- _Lista de tareas_
[1] Repite textualmente el fragmento del texto sobre la enfermedad de Johnson que empieza con "A pesar del" y sigue hasta "la enfermedad presidencial.".
[2] Resume en dos oraciones el texto sobre la enfermedad de Johnson.
[3] Retoma el texto sobre la enfermedad de Johnson y continúalo a partir de su última oración.

- _Texto proporcionado_
========================================

A pesar del “perfecto peinado”, como los abogados que preparan a testigos falsos en nuestros tribunales, apenas si pudo farfullar que la enfermedad de su marido era consecuencia de una vieja neumonía que había contraído en el Pacífico.
La mentira tuvo patas cortas. El semanario The New Yorker anunció, con gran despliegue, la puesta en escena y gravedad de la enfermedad presidencial.

A partir de ese instante el mundo estuvo pendiente del corazón tejano del presidente. El 9 de junio Wall Stret perdió 10 puntos. Alguien lanzó el rumor de una nueva internación de Johnson.
Los especuladores, como en los tiempos de Eisenhower, tenían un nuevo divertimento y las casas de apuestas ganaron millones de dólares a costa de aquellos que jugaban tratando de acertar cuando se internaba el presidente.

========================================

- _Datos recopilados_

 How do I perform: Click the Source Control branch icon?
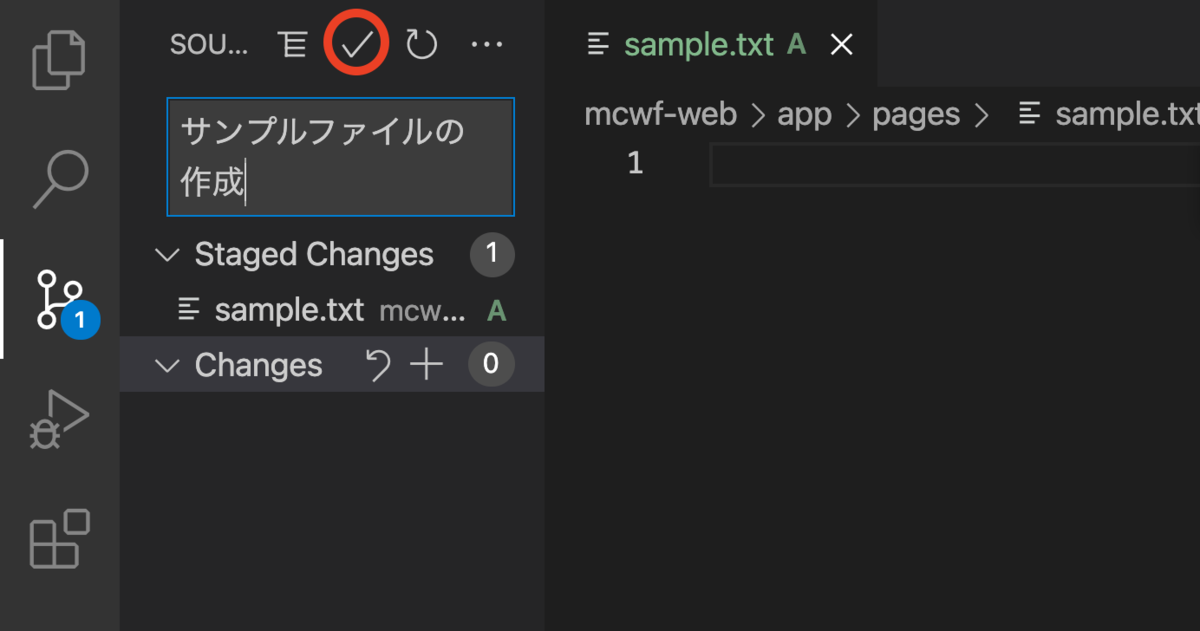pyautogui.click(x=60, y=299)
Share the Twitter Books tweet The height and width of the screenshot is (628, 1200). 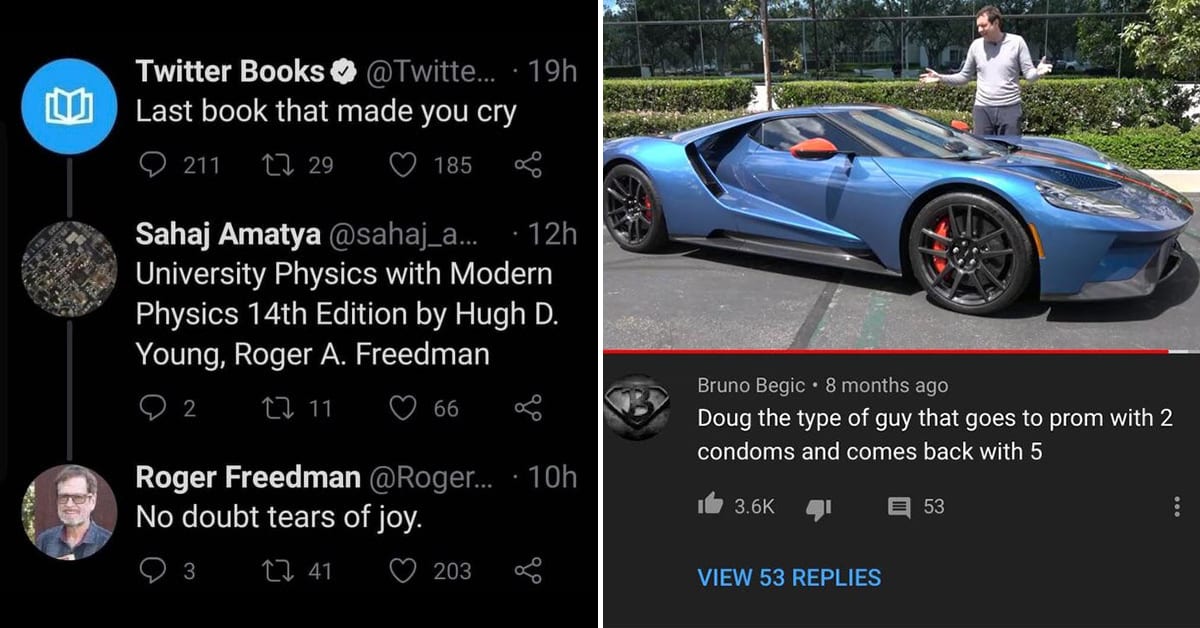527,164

========================================

- _Resultados del ejercicio_
[1]
A pesar del “perfecto peinado”, como los abogados que preparan a testigos falsos en nuestros tribunales, apenas si pudo farfullar que la enfermedad de su marido era consecuencia de una vieja neumonía que había contraído en el Pacífico.
La mentira tuvo patas cortas. El semanario The New Yorker anunció, con gran despliegue, la puesta en escena y gravedad de la enfermedad presidencial.

[2] Se intentó atribuir la enfermedad a una vieja neumonía contraída en el Pacífico, pero el semanario The New Yorker anunció con gran despliegue la gravedad del mal del presidente. Desde entonces el mundo estuvo pendiente del corazón de Johnson, un rumor sobre una nueva internación hizo caer la bolsa y las casas de apuestas ganaron millones de dólares con quienes intentaban acertar cuándo se internaría el presidente.

[3]
Mientras esto ocurría, en los mentideros políticos se preguntaban si “Lady Pajarito” tendría la misma entereza que Eleonor Roosevelt para gobernar la nación en nombre de su marido enfermo.
Uno de los más duros adversarios del mandatario en la Cámara de Representantes, el republicano Fausto Rodríguez, en medio de un caliente debate sobre la guerra del Vietnam afirmó: “Vivimos en un absurdo. Estamos pendientes de un presidente virtual. Johnson es un presidente excelente, que será un gran presidente si obtiene una victoria en Vietnam. Pero Johnson no es indispensable. Estados Unidos posee una constitución que asegura la sucesión sin tropiezos y se acerca al ideal de las instituciones políticas porque permite a la nación ser gobernada bien, gobernada por un hombre común. Si Johnson sufriese una crisis cardíaca el patrimonio de Estados Unidos ni disminuiría un solar. Sin embargo, los norteamericanos perderían decenas y decenas de millones. Hay grandeza, probablemente hay también una profunda utilidad en este absurdo”.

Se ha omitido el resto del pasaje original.